I am obsessed with my Mulberry Billie in grey. It goes with everything and looks really smart when I’m wearing it.  Has gold and silver hardware and is very roomy. I’ve been thinking about the black one since I got the grey one too!
I also have a Darley, Amberley clutch and a hampstead (this comes in as a close second on my most used Mulberry bags!)


----------



## arika111orange

katyc1985 said:


> I am obsessed with my Mulberry Billie in grey. It goes with everything and looks really smart when I’m wearing it.  Has gold and silver hardware and is very roomy. I’ve been thinking about the black one since I got the grey one too!
> I also have a Darley, Amberley clutch and a hampstead (this comes in as a close second on my most used Mulberry bags!)

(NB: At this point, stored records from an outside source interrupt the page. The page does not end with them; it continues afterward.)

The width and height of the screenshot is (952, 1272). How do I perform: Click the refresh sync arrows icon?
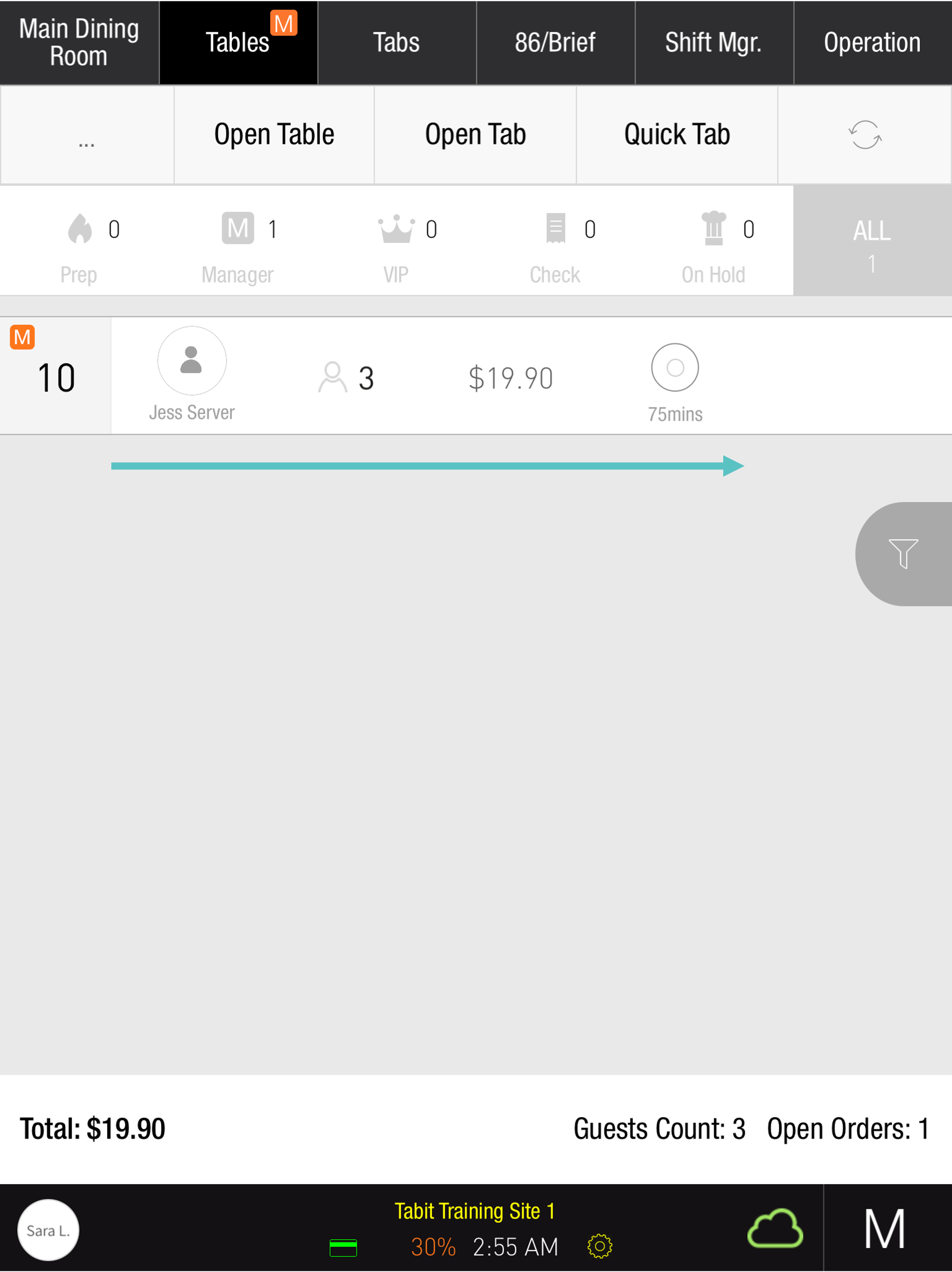[865, 134]
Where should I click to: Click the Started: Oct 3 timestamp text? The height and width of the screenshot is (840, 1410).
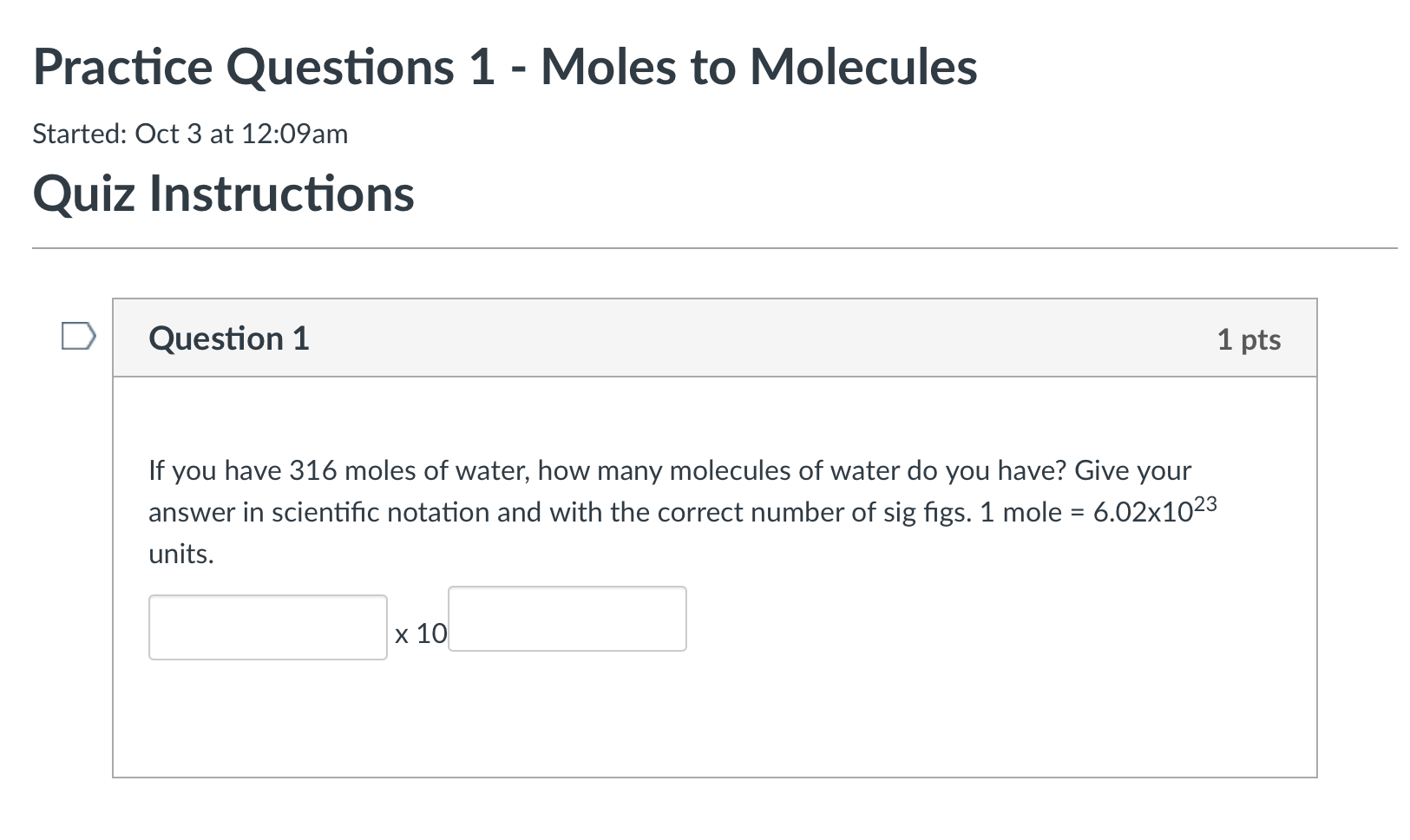189,133
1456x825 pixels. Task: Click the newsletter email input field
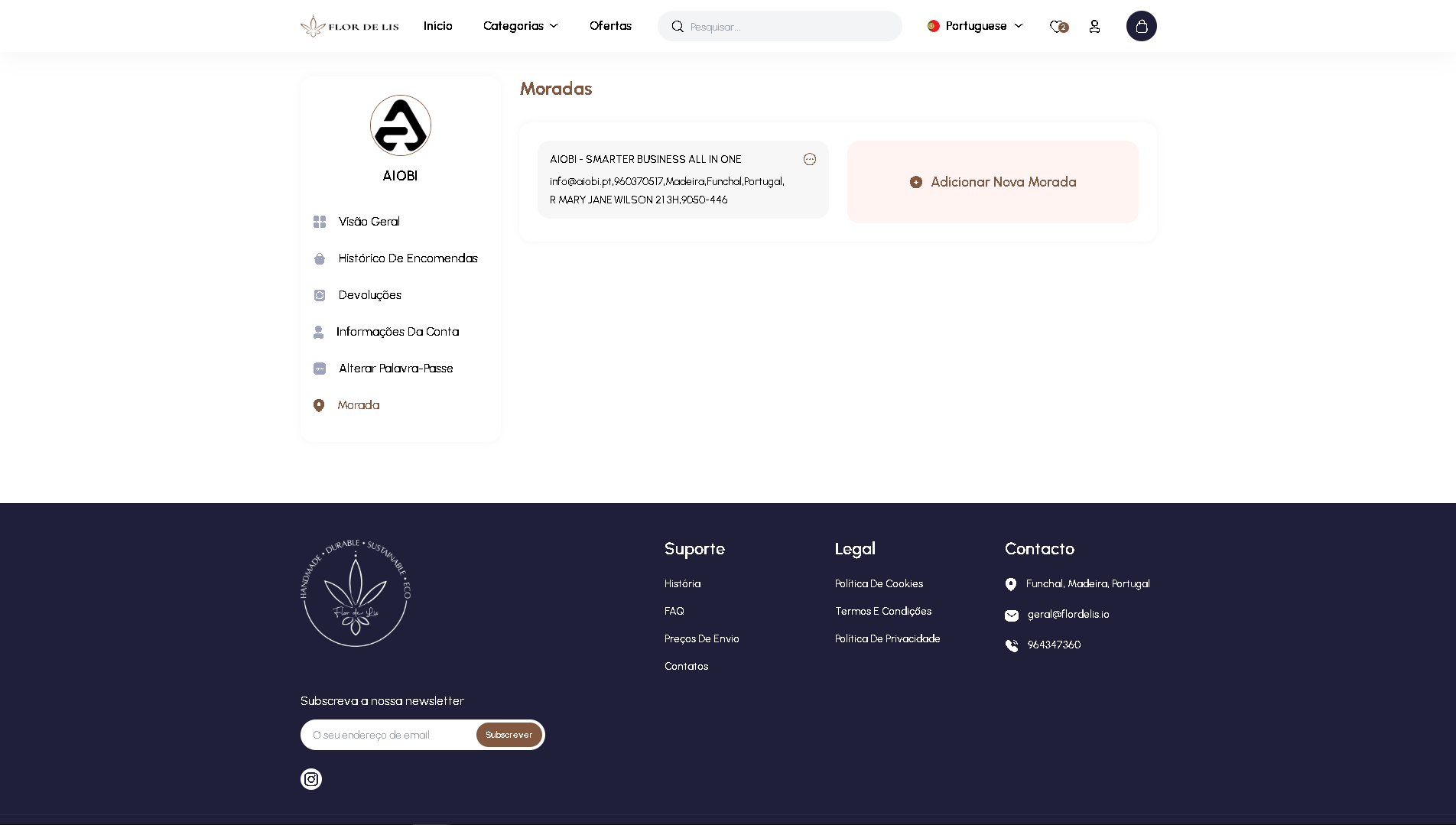click(386, 735)
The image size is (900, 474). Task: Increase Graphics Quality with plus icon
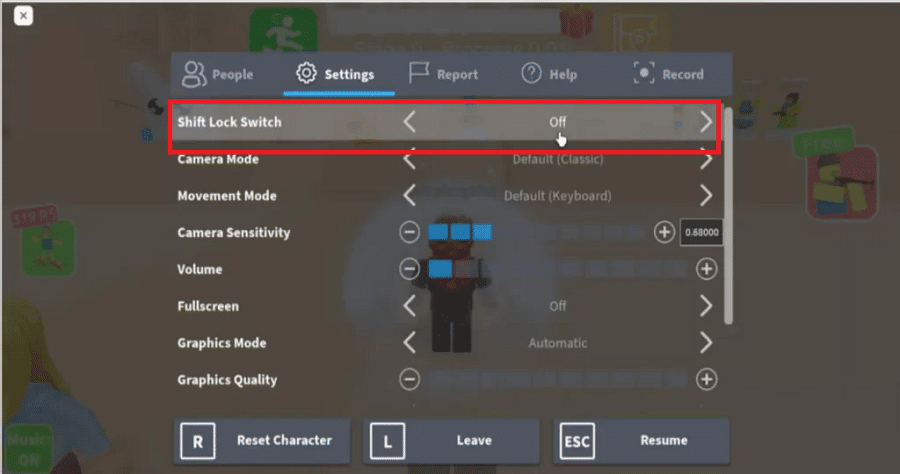point(706,380)
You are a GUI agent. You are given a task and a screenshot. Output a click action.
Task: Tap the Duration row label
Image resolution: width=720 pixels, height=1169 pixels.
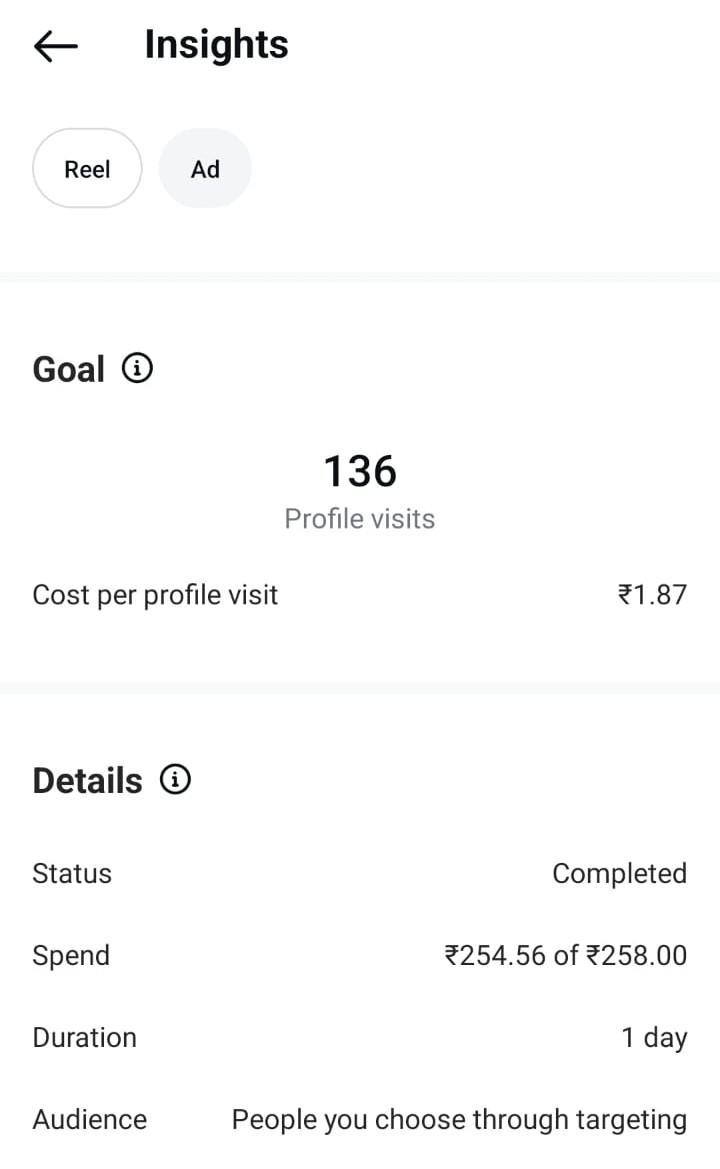tap(85, 1037)

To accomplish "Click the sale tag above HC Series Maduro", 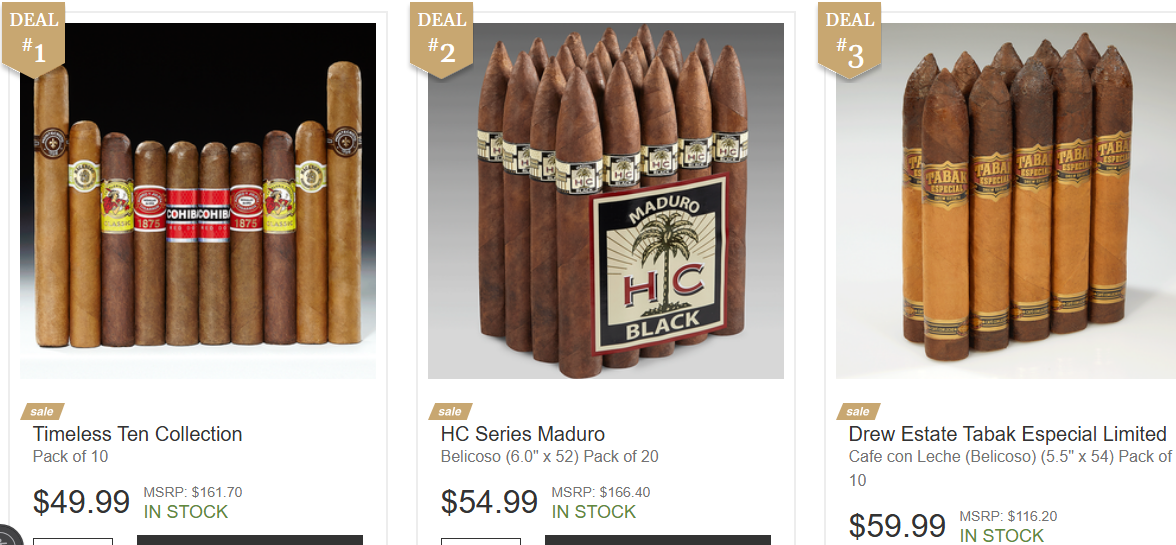I will [450, 412].
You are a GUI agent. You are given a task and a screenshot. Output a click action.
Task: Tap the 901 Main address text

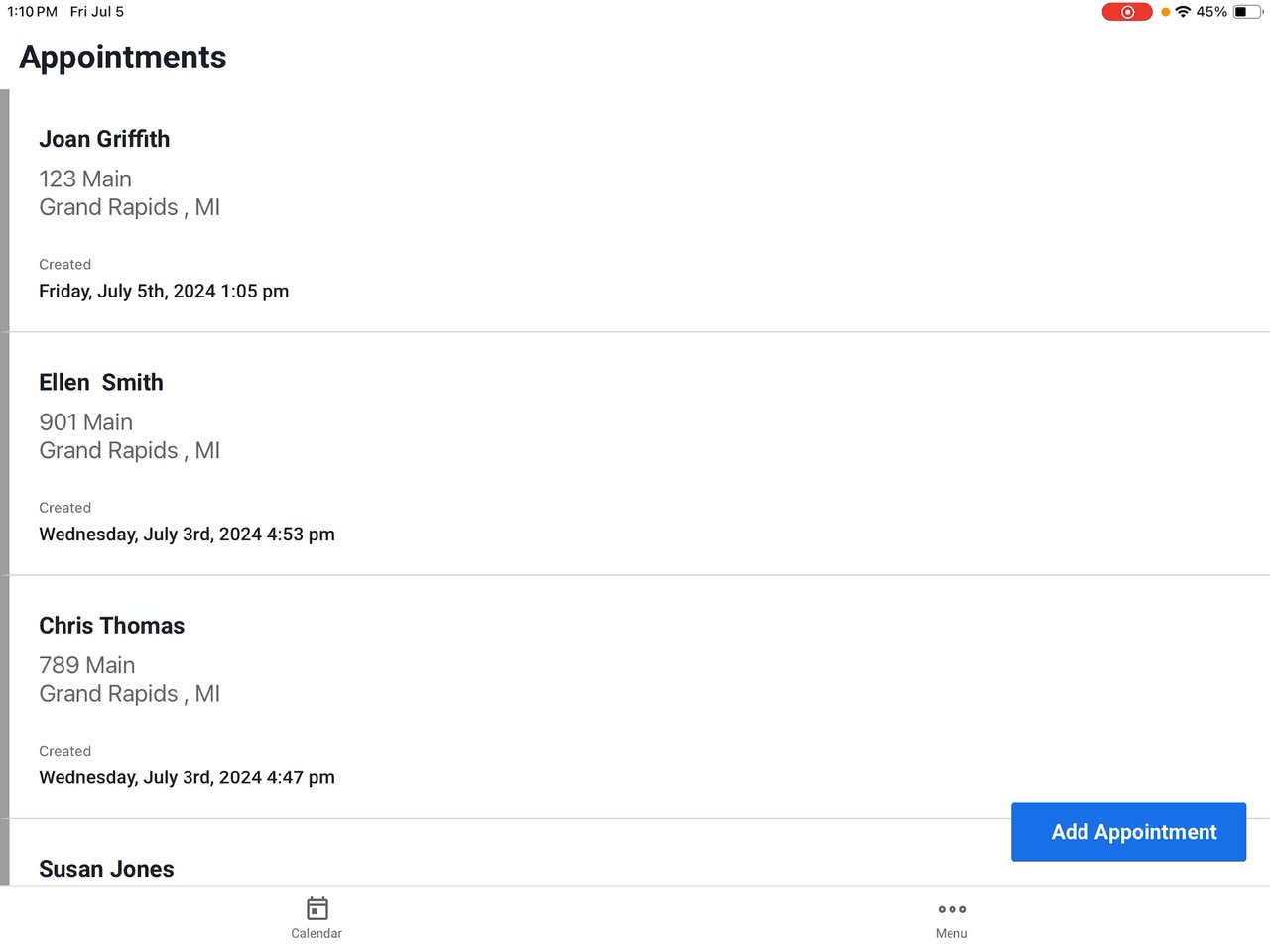(86, 422)
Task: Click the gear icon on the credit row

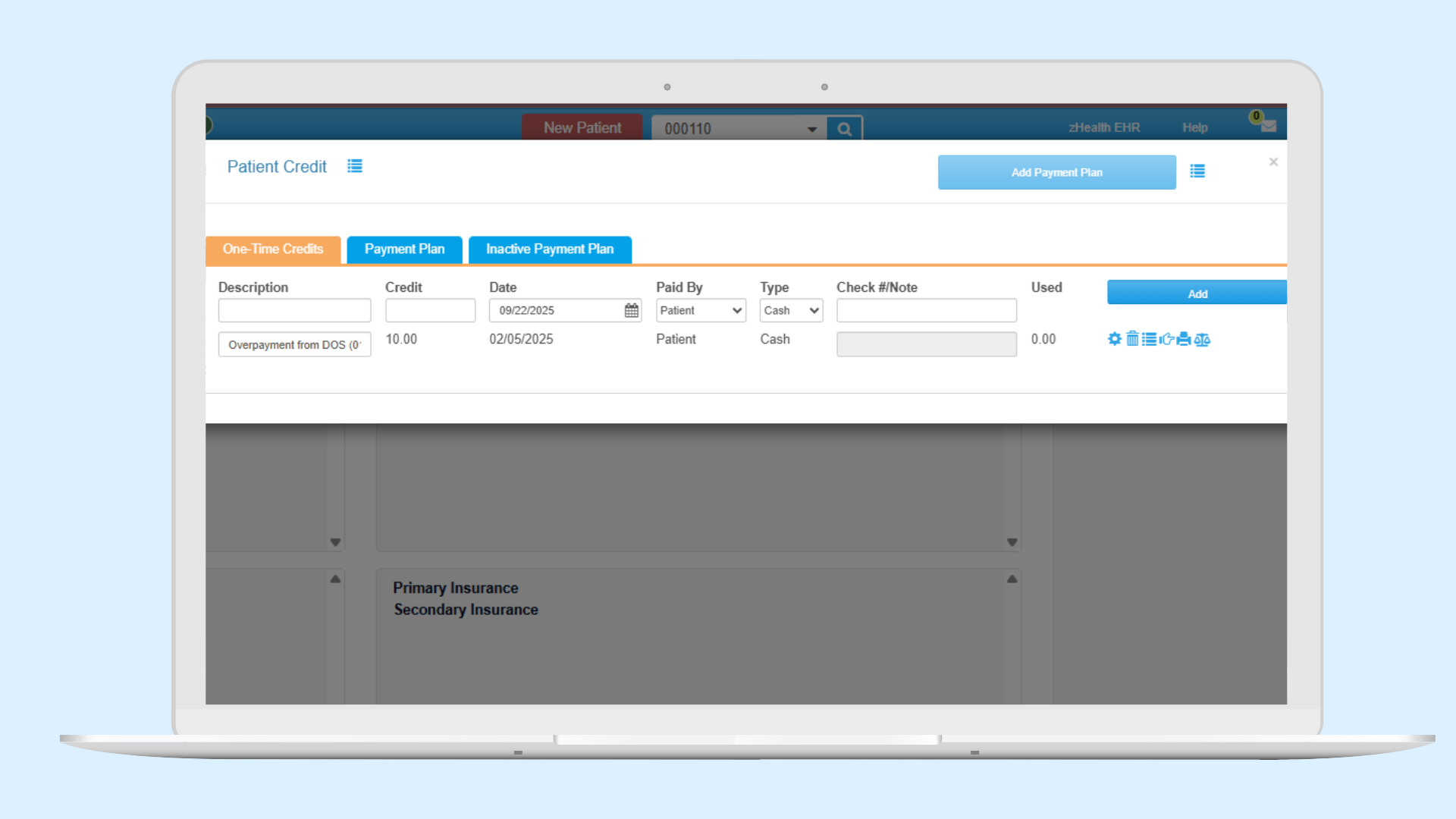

I would love to pictures of your Billie!!


----------



## katyc1985

Oh I’ll definitely take and post some!!


----------



## Katinahat

katyc1985 said:


> Oh I’ll definitely take and post some!!


I second the request for pics!


----------



## katyc1985

Here are some pics of the bag and of me using it out and about! Im really tempted to get the black too! I love it!


----------



## Katinahat

katyc1985 said:


> Here are some pics of the bag and of me using it out and about! Im really tempted to get the black too! I love it!
> 
> View attachment 5633622
> 
> 
> View attachment 5633623
> 
> 
> View attachment 5633624
> 
> 
> View attachment 5633626
> 
> 
> View attachment 5633627
> 
> 
> View attachment 5633629
> 
> 
> View attachment 5633630


Love it! What a easy style but elegant bag. It looks so good with your overcoat and converse. Glad yo hear and see you enjoying it so much!


----------